Thursday, 12 June 2014

Four in five investors consider sustainability issues – PwC survey

Four in five investors have looked at sustainability issues in one or more investment contexts in the last year, according to research from PwC. However, investors also cited dissatisfaction with current reporting standards.

PwC asked investors representing over $7.6 trillion (£4.5tn) in assets under management, including asset managers and pension funds, about a range of sustainability issues, including climate change, resource scarcity and corporate social responsibility.

The study found that investors are most likely to care about sustainability issues during shareholder-corporate engagement, proxy voting and when looking at their investment strategy, with over half those questioned having incorporated some areas of sustainability into their strategy. The interest in sustainability issues was particularly evident when investors were looking at issues involving corporate social responsibility and good citizenship.

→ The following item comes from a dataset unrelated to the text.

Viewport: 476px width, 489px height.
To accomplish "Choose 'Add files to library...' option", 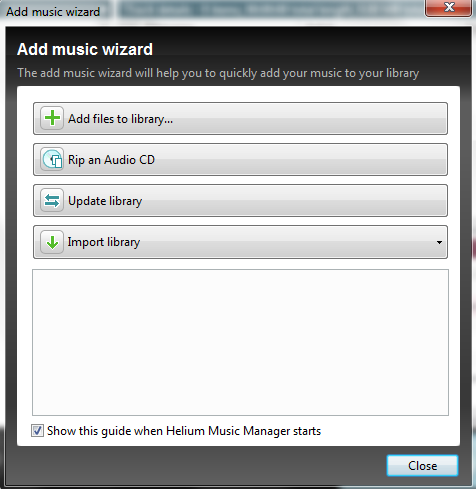I will coord(240,118).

The biggest driver behind considering sustainability issues was to mitigate risk, with 73% highlighting this as a reason. Failing to consider sustainability can have a negative impact on investors in the long term. For example, investing in a carbon intensive business at a time when the world is trying to cut emissions and bringing in regulation to do so, could result in lower returns and higher risk in the future.

Encouragingly, over half actively wanted to avoid firms with unethical practices and acknowledged that doing so could enhance performance. Some have argued that sustainable investment means performance sacrifice but in recent years this myth has been withering away, as more evidence against it has emerged.

Despite the growing interest in sustainable investment, investors are finding a lack of common standards frustrating and this is putting some of them off. Globally there is a high level of dissatisfaction around the sustainability-related information being provided by companies, with Europe being the only region were more investors were satisfied than dissatisfied.

The report states, “The lack of common standards to assess the materiality of environmental or social issues may be affecting investors’ ability to consider these issues as they want. Two-thirds of investors responding to our survey say that they would be more likely to consider this type of information when making investment decisions if common standards were used.”

This dissatisfaction is demonstrated in investors strongly supporting that companies should periodically assess multiple types of risk. Over 90% of respondents backed labour rights, human health and climate change in regards to regulatory risk being regularly assessed.
Even for the issue that received the lowest support – other social issues, such as increasing income inequality – periodical assessment was supported by 74% of participants.

Looking to the future, investors believe an increasing importance will be placed on sustainability issues and this is reflected in the fact that more and more investors want to engage directly with the companies on the challenges.

Over the next 12 months, 89% of investors that identified sustainability issues as relevant indicated they would request information from a company. Additionally, two-thirds are likely to seek a meeting with the companies’ boards or management, suggesting that investors are taking the issues around sustainability more seriously and want their portfolio to reflect this.